We are in desperate need of quarantine hotels

If this sounds very luxurious, consider that this is the standard of care that we started off with during the pandemic. In mid-February, American passengers from the Diamond Princess cruise ship who were either positive for COVID or exposed headed to a facility in Nebraska. There they found private 300-square-foot rooms, with full-size beds, gym equipment, and surfaces selected for how easy they are to wipe down. Each day, a care team delivered meals and sudoku puzzles or magazines upon request. Even as the pandemic has progressed and outstripped the capacity of specialized facilities like this, we’ve tried to create quarantine hotels in the States. In April, CNBC reported that “government officials across the country are converting thousands of empty hotel rooms into housing for coronavirus patients and first responders.” Good! But ultimately paltry: In Chicago, a city of 2.7 million that saw almost a thousand new cases every day that month, that effort involved the city leasing … a confirmed total of two hotels.

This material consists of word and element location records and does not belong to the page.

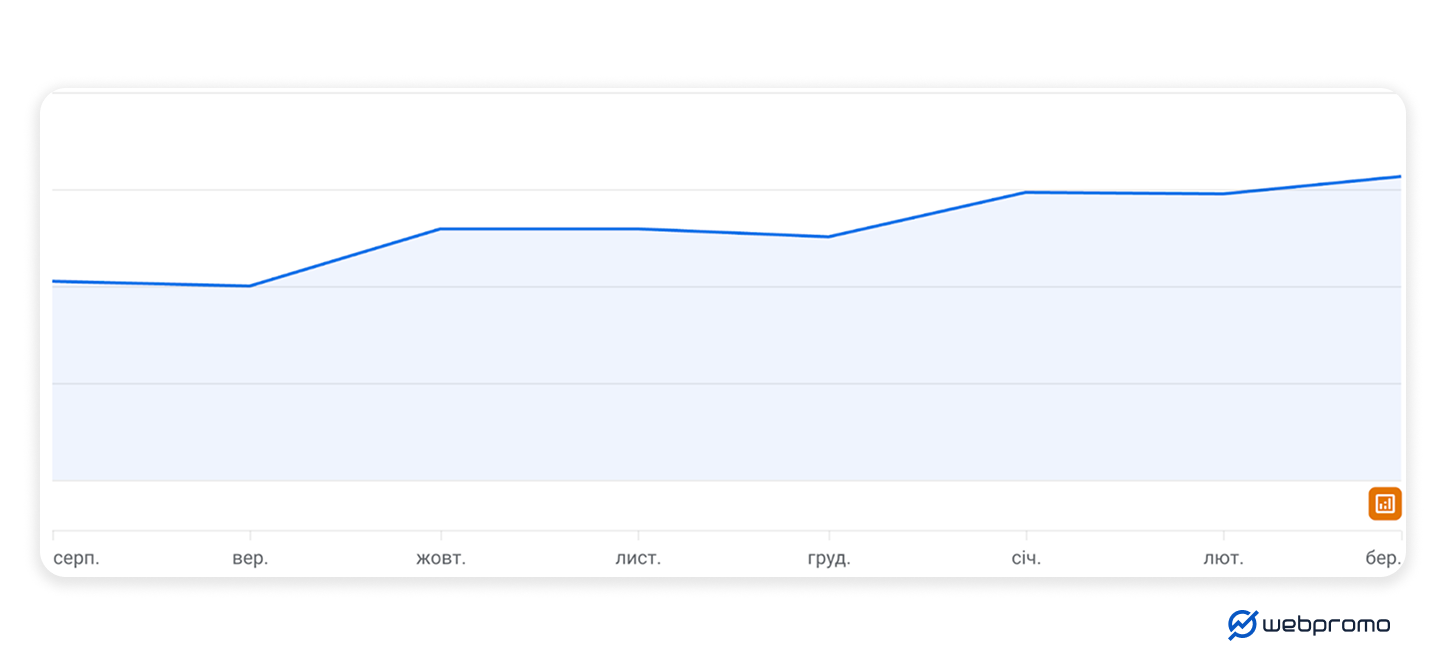The height and width of the screenshot is (666, 1446).
Task: Click the orange chart insights icon
Action: point(1385,503)
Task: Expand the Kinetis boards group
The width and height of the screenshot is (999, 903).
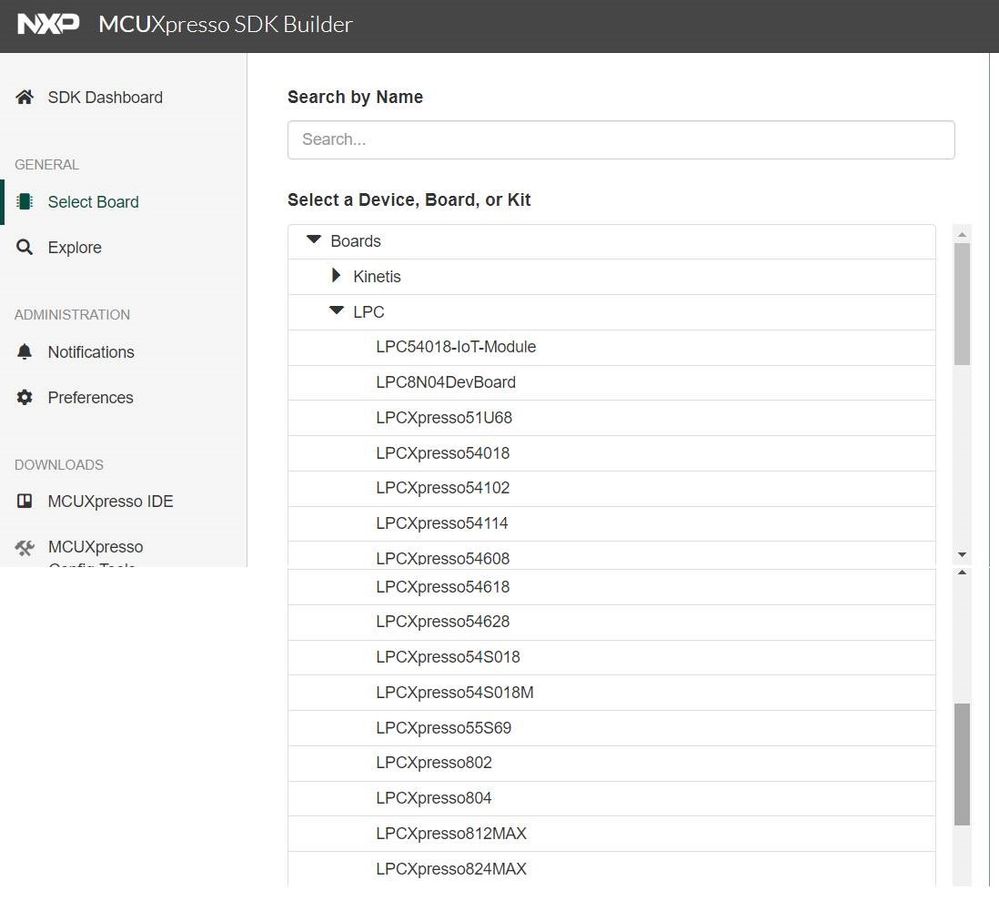Action: click(336, 276)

We have the capacity to do more. Since the pandemic started, half of all hotel workers have been laid off, and hotel capacity for the year is on track to be about 40 percent, according to American Hotel & Lodging Association CEO Chip Rogers. In March, AHLA started a “Hospitality for Hope Initiative” to connect local and federal governments to hoteliers to rent out rooms for first responders, coronavirus patients, and people in need of shelter. Seventeen thousand hotels signed up to participate. Some of these were offering just a few rooms, and Rogers is careful to note that a government needs to lease a whole hotel if it is going to put potentially sick people there, lest it be unappealing (and unsafe) for others to stay there. But it’s hard to see how government buyouts of spaces wouldn’t incentivize businesses in a struggling industry to offer their space.